Stored data entries
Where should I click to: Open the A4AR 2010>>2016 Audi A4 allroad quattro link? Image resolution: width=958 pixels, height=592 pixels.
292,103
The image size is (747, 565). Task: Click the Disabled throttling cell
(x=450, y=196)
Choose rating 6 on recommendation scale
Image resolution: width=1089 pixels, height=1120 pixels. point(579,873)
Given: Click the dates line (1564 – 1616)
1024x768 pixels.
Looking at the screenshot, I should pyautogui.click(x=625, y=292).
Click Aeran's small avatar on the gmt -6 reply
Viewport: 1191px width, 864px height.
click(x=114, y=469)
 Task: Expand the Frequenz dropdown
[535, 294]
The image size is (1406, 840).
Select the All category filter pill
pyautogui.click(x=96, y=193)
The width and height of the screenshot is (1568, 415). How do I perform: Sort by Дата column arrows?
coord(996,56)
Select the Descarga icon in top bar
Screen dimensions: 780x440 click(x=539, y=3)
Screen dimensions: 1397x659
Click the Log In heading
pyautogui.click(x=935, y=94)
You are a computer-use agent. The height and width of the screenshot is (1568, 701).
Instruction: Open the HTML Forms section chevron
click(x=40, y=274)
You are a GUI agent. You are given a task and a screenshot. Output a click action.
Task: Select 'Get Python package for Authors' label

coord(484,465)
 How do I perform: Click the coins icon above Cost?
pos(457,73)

PROBLEM DESCRIPTION
Each line, starting with the one containing "Select the Descarga icon in top bar" and ending with the last line of the records above, should be reproduced exactly.

WORKED SOLUTION
Select the Descarga icon in top bar
Screen dimensions: 780x440 click(x=539, y=3)
Screen dimensions: 1397x659
Click the Log In heading
pyautogui.click(x=935, y=94)
You are a computer-use agent. The height and width of the screenshot is (1568, 701).
Instruction: Open the HTML Forms section chevron
click(x=40, y=274)
You are a GUI agent. You are given a task and a screenshot. Output a click action.
Task: Select 'Get Python package for Authors' label

coord(484,465)
 How do I perform: Click the coins icon above Cost?
pos(457,73)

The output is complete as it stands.